┌──

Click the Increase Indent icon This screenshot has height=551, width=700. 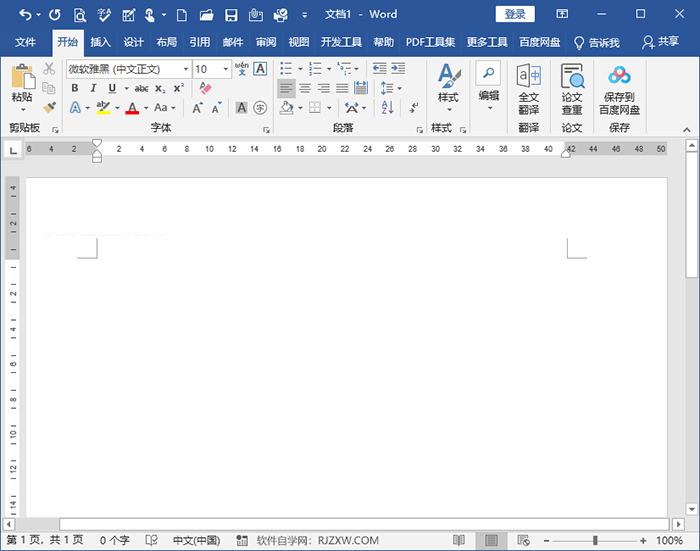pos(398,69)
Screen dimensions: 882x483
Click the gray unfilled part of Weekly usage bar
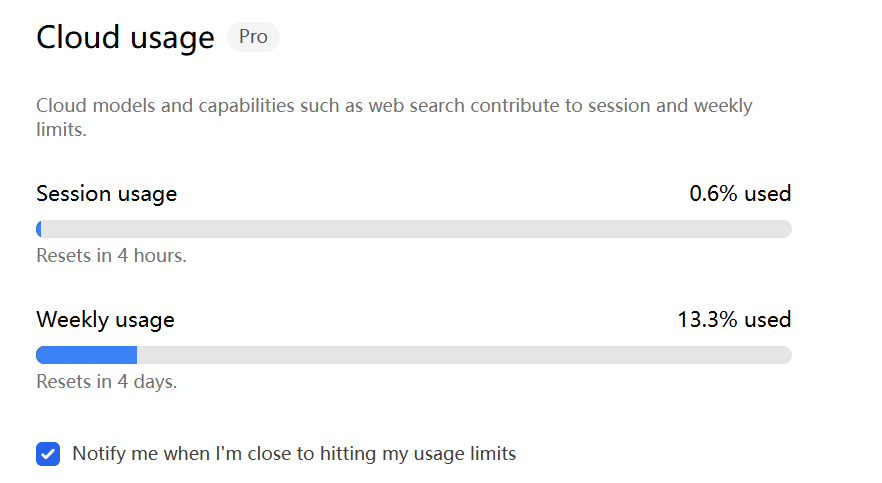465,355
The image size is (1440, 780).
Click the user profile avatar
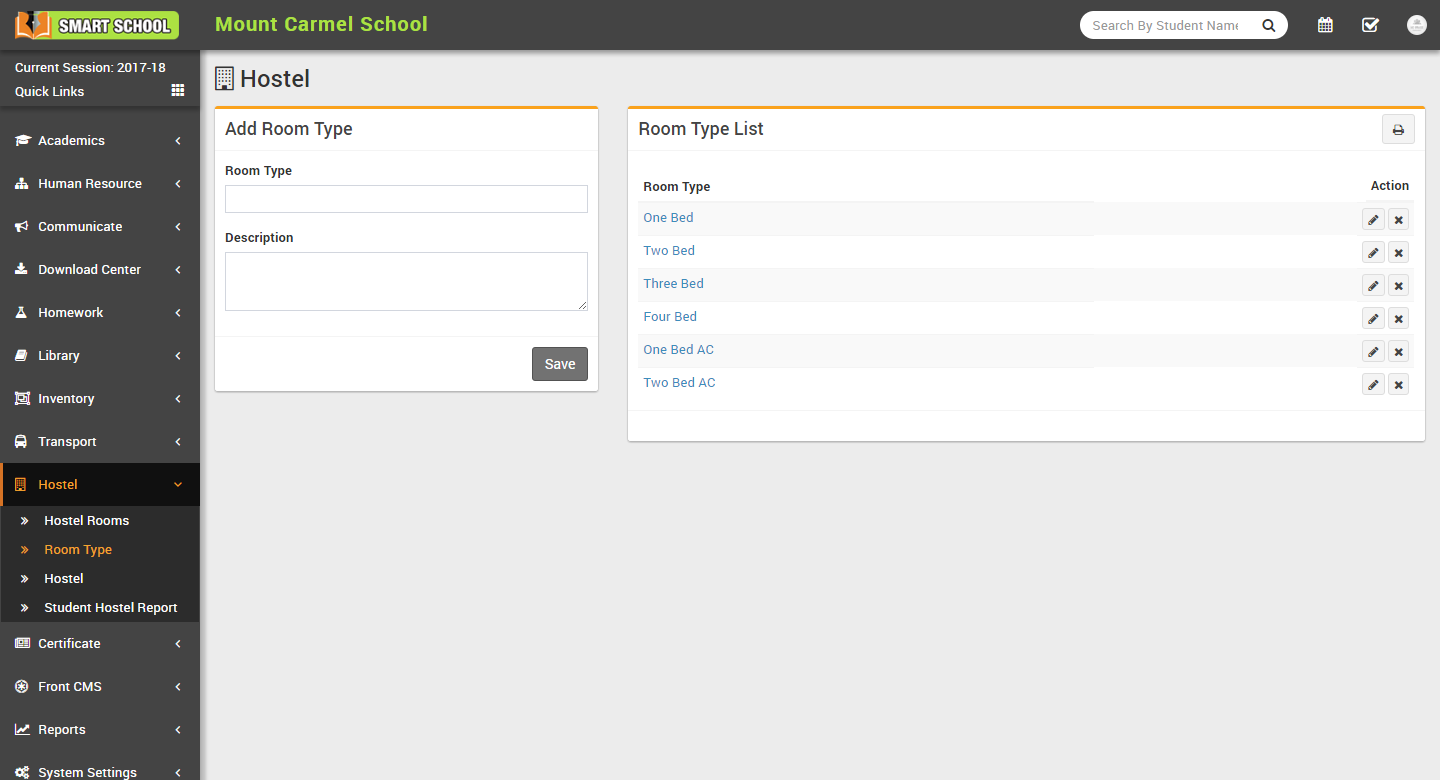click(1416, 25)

└──

#### EXERCISE INSTRUCTIONS:
Exactly the lines from the one containing "The image size is (1440, 780)." through the last line of the data above should be output, both ends included, with every picture left out.

#### COMPLETED EXERCISE:
The image size is (1440, 780).
Click the user profile avatar
click(1416, 25)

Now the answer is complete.